WRITTEN INSTRUCTION – Reproduce the data from the line containing "twice a week)" through the end, substituting "hugs" for "kisses" and leaving everything else unchanged.

BEGIN TASK INPUTS

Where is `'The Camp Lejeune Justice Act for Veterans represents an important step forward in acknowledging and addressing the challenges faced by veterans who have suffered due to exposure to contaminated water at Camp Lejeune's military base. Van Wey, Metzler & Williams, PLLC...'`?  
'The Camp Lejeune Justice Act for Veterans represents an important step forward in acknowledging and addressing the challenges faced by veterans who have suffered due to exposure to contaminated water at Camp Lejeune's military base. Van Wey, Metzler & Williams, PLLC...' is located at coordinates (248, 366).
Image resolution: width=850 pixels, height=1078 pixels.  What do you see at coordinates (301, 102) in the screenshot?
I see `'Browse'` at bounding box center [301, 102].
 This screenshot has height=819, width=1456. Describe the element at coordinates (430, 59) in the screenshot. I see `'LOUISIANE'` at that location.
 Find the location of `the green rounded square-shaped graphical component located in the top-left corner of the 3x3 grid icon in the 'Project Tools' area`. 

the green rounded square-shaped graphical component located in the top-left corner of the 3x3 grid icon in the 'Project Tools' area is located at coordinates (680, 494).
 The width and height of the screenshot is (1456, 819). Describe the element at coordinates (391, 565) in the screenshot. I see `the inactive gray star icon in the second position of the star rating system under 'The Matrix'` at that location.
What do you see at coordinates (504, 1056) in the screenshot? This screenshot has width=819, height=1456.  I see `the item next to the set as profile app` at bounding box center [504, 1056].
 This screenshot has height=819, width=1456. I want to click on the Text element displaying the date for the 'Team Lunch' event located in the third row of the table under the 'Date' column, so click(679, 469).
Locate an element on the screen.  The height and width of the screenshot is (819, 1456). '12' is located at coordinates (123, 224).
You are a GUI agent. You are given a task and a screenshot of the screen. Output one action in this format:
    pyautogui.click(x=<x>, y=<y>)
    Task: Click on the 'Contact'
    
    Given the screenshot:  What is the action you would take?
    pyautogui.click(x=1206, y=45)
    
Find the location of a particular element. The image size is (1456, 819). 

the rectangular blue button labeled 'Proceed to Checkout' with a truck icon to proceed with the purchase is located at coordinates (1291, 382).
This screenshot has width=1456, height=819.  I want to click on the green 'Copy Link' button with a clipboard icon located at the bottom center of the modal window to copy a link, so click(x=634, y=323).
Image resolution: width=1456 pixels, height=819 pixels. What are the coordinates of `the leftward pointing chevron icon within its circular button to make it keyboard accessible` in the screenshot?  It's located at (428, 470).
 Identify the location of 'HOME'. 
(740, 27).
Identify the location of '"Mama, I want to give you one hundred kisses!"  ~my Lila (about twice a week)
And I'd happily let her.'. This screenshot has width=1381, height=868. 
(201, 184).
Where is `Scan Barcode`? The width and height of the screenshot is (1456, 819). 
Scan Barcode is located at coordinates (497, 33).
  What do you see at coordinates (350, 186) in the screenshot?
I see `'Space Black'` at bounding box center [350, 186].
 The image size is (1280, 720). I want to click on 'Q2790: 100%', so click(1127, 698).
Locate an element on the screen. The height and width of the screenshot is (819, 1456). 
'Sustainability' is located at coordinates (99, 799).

END TASK INPUTS

RESULT –
Identify the location of '"Mama, I want to give you one hundred hugs!"  ~my Lila (about twice a week)
And I'd happily let her.'. This screenshot has width=1381, height=868. 
(201, 184).
Where is `Scan Barcode`? The width and height of the screenshot is (1456, 819). 
Scan Barcode is located at coordinates (497, 33).
  What do you see at coordinates (350, 186) in the screenshot?
I see `'Space Black'` at bounding box center [350, 186].
 The image size is (1280, 720). I want to click on 'Q2790: 100%', so click(1127, 698).
Locate an element on the screen. The height and width of the screenshot is (819, 1456). 
'Sustainability' is located at coordinates (99, 799).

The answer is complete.